The Old Man of Stoer

The Old Man of Stoer

There were several parties on the stack, so we asked permission to use their Tyrolean to get John across and then set up our own to the Southern side of the stack. Once across Gayle and Iona climbed with John, whilst Graeme and Tam climbed with myself with both teams climbing The Original Route.

Iona and Gayle just below the top of the Old Man of Stoer

Iona and Gayle just below the top of the Old Man of Stoer

On Tuesday we dropped the walkers off to complete an unusual full traverse of Quinag, which several described afterwards as their best day walking in the hills. The climbers headed North and walked in towards the beautiful Sandwood Bay. We cut off before the bay itself and descended steeply to the base of the cliffs near Am Buachaille.

Am Buachaille from near the base of our descent

Am Buachaille from near the base of our descent

After a change it to wet suits, a slippy boulder traverse and a short swim we climbed the second classic sandstone sea stack of the trip, Am Buachaille. We climbed this via The Original Route.

John, Graeme and Tam crossing the channel to Am Buachaille

John, Graeme and Tam crossing the channel to Am Buachaille

The rock is more friable than on The Old Man of Stoer, the climbing is bolder and there’s more loose rock on ledges, so care is definitely required.

John leading the first pitch on Am Buachaille

John leading the first pitch on Am Buachaille

A good look at tide tables and a fairly quick ascent is also needed to avoid a long swim. However, on the day we had plenty of time and the swim with the tides we had was no more than 8m.

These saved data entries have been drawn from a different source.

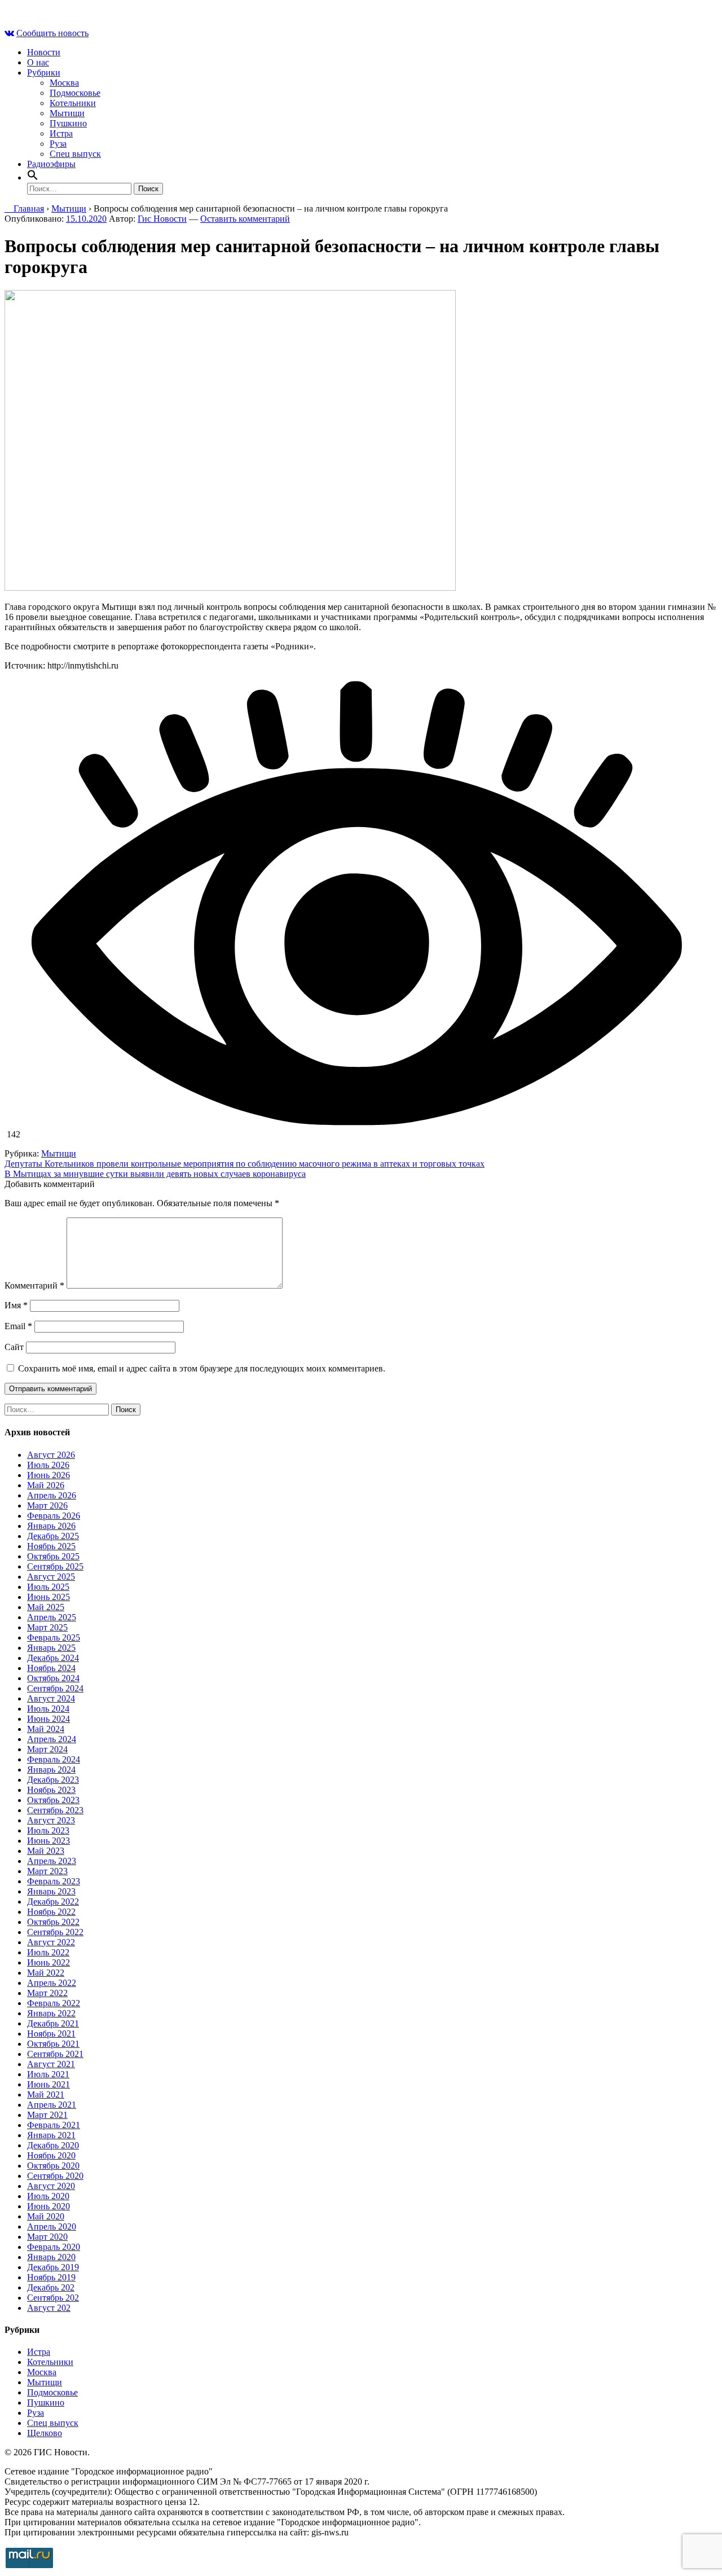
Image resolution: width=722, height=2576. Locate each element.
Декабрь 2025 (53, 1536)
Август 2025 (51, 1576)
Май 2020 (45, 2216)
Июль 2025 (48, 1587)
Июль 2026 (48, 1465)
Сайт (14, 1347)
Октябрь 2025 (53, 1556)
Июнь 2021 (48, 2084)
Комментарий (34, 1285)
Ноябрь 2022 (51, 1911)
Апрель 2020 (51, 2226)
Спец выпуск (75, 154)
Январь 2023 (51, 1891)
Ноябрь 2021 (51, 2033)
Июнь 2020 (48, 2206)
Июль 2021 (48, 2074)
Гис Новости (162, 218)
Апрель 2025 (51, 1617)
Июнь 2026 (48, 1475)
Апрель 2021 (51, 2104)
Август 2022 (51, 1942)
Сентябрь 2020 (55, 2176)
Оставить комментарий (245, 218)
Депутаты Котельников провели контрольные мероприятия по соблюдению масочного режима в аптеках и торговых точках (245, 1163)
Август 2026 (51, 1455)
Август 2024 (51, 1698)
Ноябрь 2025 (51, 1546)
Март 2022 (47, 1993)
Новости (43, 52)
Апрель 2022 (51, 1983)
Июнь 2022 (48, 1962)
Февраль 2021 (53, 2125)
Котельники (73, 103)
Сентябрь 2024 (55, 1688)
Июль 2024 (48, 1708)
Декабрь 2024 (53, 1658)
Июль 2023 (48, 1830)
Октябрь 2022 (53, 1922)
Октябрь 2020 (53, 2165)
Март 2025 (47, 1627)
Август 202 (49, 2308)
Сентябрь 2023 (55, 1810)
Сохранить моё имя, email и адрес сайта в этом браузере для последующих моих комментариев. (201, 1368)
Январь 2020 (51, 2257)
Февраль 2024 (53, 1759)
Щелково (44, 2433)
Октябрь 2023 (53, 1800)
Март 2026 (47, 1505)
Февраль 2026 (53, 1515)
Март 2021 (47, 2115)
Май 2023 (45, 1851)
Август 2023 (51, 1820)
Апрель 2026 (51, 1495)
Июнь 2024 (48, 1719)
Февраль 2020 (53, 2247)
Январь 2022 (51, 2013)
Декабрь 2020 (53, 2145)
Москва (64, 82)
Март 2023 (47, 1871)
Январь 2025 (51, 1647)
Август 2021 (51, 2064)
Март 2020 (47, 2236)
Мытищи (67, 113)
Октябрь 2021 (53, 2044)
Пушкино (68, 123)
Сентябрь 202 (53, 2297)
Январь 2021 (51, 2135)
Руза (58, 143)
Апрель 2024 (51, 1739)
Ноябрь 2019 (51, 2277)
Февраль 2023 (53, 1881)
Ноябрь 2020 (51, 2155)
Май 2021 (45, 2094)
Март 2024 (47, 1749)
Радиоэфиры (51, 164)
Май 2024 (45, 1729)
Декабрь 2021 (53, 2023)
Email (18, 1326)
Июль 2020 (48, 2196)
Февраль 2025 (53, 1637)
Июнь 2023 (48, 1840)
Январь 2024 (51, 1769)
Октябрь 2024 (53, 1678)
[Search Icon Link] (32, 177)
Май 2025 (45, 1607)
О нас (38, 62)
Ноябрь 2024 (51, 1668)
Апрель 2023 (51, 1861)
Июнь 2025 (48, 1597)
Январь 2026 (51, 1526)
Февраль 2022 (53, 2003)
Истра (61, 133)
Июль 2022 (48, 1952)
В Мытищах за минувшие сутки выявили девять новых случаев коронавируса (155, 1174)
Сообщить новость (52, 33)
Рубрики (43, 72)
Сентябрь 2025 (55, 1566)
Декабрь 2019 (53, 2267)
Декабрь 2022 (53, 1901)
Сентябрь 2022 (55, 1932)
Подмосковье (75, 93)
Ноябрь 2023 (51, 1790)
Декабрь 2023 (53, 1779)
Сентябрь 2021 (55, 2054)
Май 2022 (45, 1972)
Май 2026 (45, 1485)
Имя (16, 1305)
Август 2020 (51, 2186)
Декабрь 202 (50, 2287)
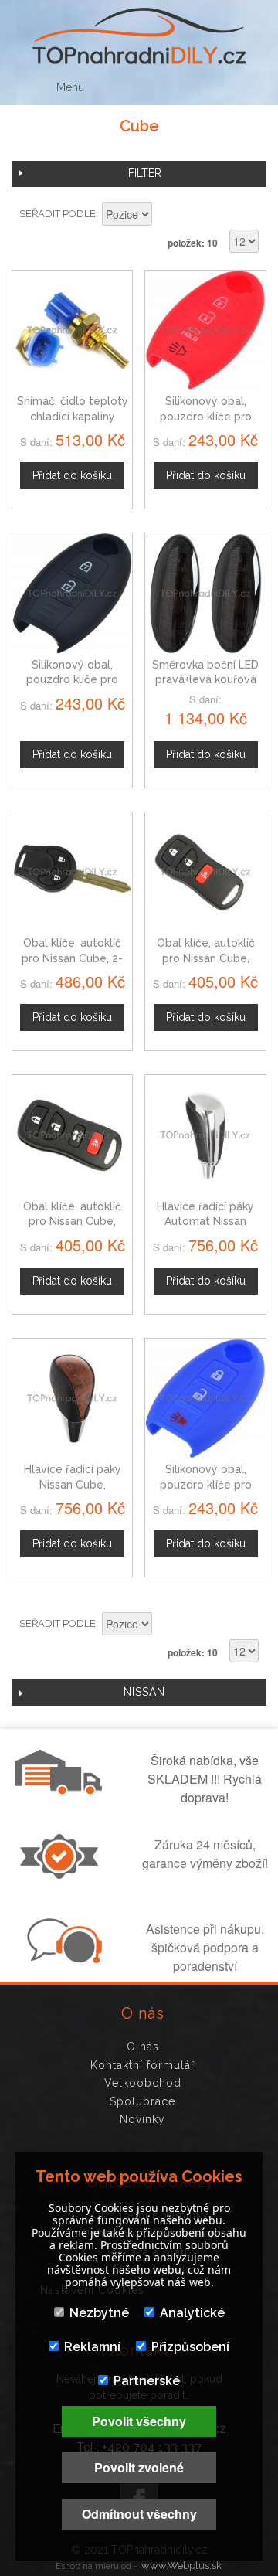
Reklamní (92, 2346)
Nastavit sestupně (166, 215)
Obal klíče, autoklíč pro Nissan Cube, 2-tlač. (72, 958)
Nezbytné (99, 2312)
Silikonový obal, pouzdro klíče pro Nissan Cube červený (205, 416)
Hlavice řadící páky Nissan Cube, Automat (72, 1484)
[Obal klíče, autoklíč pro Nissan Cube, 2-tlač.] (72, 872)
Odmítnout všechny (139, 2514)
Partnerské (147, 2381)
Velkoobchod (142, 2083)
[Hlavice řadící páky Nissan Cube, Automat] (72, 1398)
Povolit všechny (139, 2421)
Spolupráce (142, 2101)
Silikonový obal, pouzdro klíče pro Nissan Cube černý (72, 679)
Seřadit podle (57, 213)
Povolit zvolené (139, 2467)
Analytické (192, 2312)
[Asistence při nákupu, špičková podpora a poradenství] (62, 1958)
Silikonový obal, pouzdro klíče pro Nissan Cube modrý (205, 1484)
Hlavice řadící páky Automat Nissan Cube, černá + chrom (205, 1221)
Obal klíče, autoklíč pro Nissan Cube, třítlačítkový (206, 958)
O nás (143, 2046)
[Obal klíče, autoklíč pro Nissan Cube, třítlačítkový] (205, 872)
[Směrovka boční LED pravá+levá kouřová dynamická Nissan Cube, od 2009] (205, 593)
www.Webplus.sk (181, 2565)
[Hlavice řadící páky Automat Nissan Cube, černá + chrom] (205, 1135)
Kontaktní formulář (142, 2065)
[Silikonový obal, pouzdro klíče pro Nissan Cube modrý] (205, 1398)
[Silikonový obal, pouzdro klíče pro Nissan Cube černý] (72, 593)
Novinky (142, 2119)
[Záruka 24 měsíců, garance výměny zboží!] (62, 1874)
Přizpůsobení (190, 2346)
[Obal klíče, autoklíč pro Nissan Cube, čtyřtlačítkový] (72, 1135)
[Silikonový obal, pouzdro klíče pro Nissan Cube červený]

Graeme and Tam on the second belay ledge on Am Buachaille

Graeme and Tam on the second belay ledge on Am Buachaille

On Wednesday I got up to drop the walkers off for a traverse of Cul Mor and then the climbers had a more relaxed day at Reiff, where we climbed a range of routes, mostly on bottom ropes, up to E3 5c.

Graeme bottom roping Pop-out at Reiff

Graeme bottom roping Pop-out at Reiff

We had sunshine and dry weather throughout although it was windy and cool on the tops at times.